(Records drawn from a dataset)
● ● ● ●

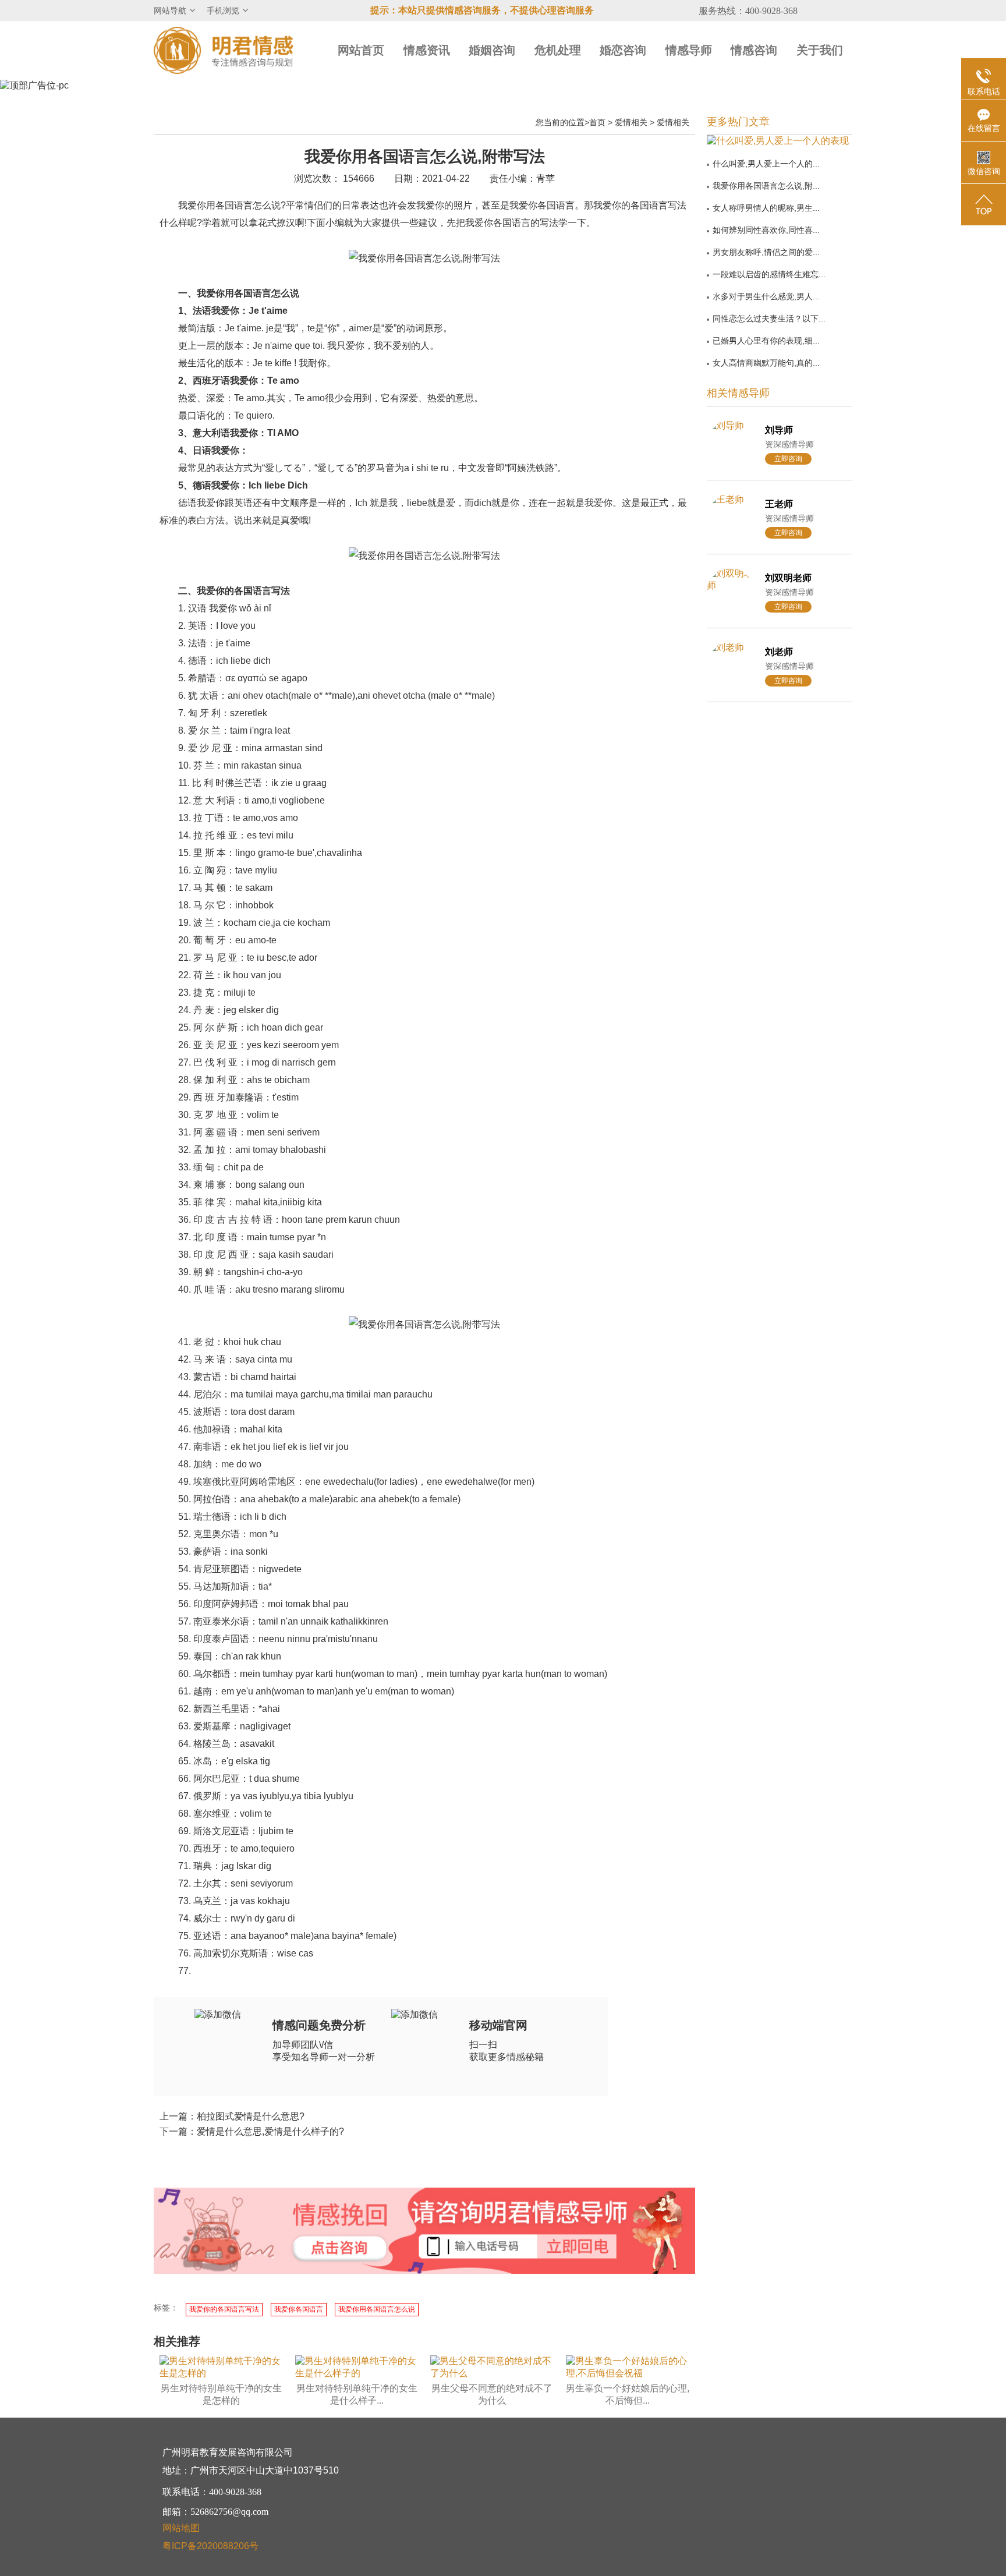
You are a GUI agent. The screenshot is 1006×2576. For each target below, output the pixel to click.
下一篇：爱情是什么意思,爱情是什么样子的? (252, 2131)
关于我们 (819, 50)
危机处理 (557, 50)
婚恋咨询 (623, 50)
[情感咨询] (339, 2249)
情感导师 (688, 50)
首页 (597, 122)
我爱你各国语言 (298, 2309)
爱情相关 (631, 122)
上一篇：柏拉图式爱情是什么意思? (232, 2116)
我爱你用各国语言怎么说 (376, 2309)
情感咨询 (754, 50)
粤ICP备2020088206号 (210, 2546)
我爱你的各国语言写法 (224, 2309)
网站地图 (181, 2528)
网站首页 (361, 50)
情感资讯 (426, 50)
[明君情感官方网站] (223, 50)
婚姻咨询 (492, 50)
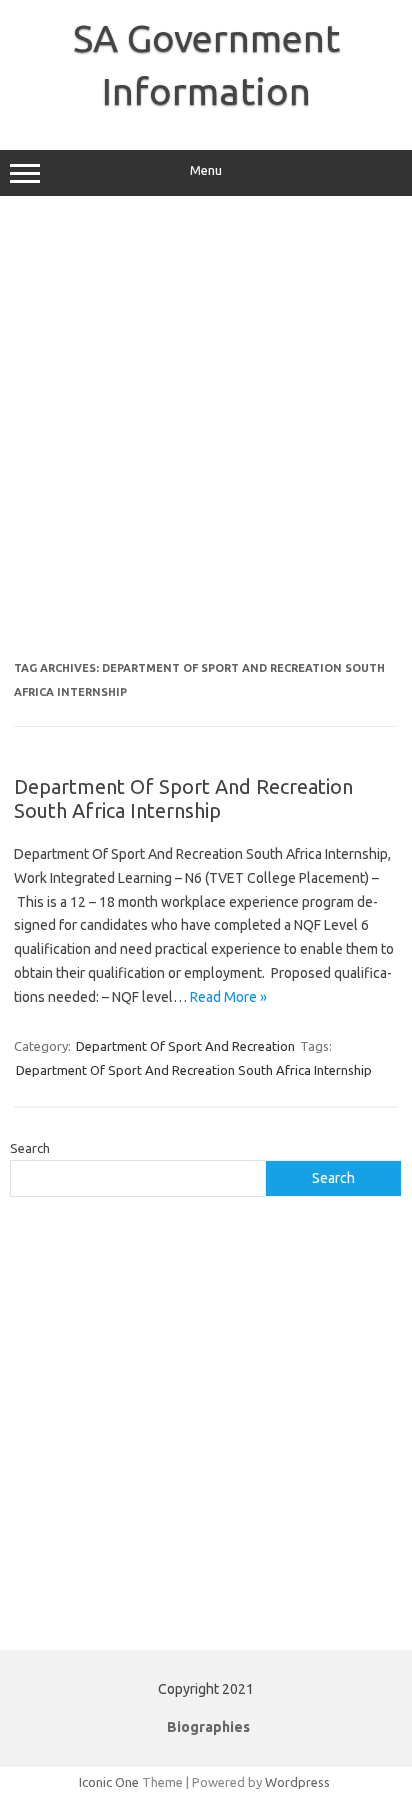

● ● ● ●

Brief:
Give back every record above word for word, dropping pictures.

Exercise answer:
You are a GUI agent. The screenshot is 1006×2576. For each target below, output the pixel to click.
下一篇：爱情是什么意思,爱情是什么样子的? (252, 2131)
关于我们 (819, 50)
危机处理 (557, 50)
婚恋咨询 (623, 50)
[情感咨询] (339, 2249)
情感导师 (688, 50)
首页 (597, 122)
我爱你各国语言 (298, 2309)
爱情相关 (631, 122)
上一篇：柏拉图式爱情是什么意思? (232, 2116)
我爱你用各国语言怎么说 (376, 2309)
情感咨询 (754, 50)
粤ICP备2020088206号 (210, 2546)
我爱你的各国语言写法 (224, 2309)
网站地图 (181, 2528)
网站首页 (361, 50)
情感资讯 (426, 50)
[明君情感官方网站] (223, 50)
婚姻咨询 (492, 50)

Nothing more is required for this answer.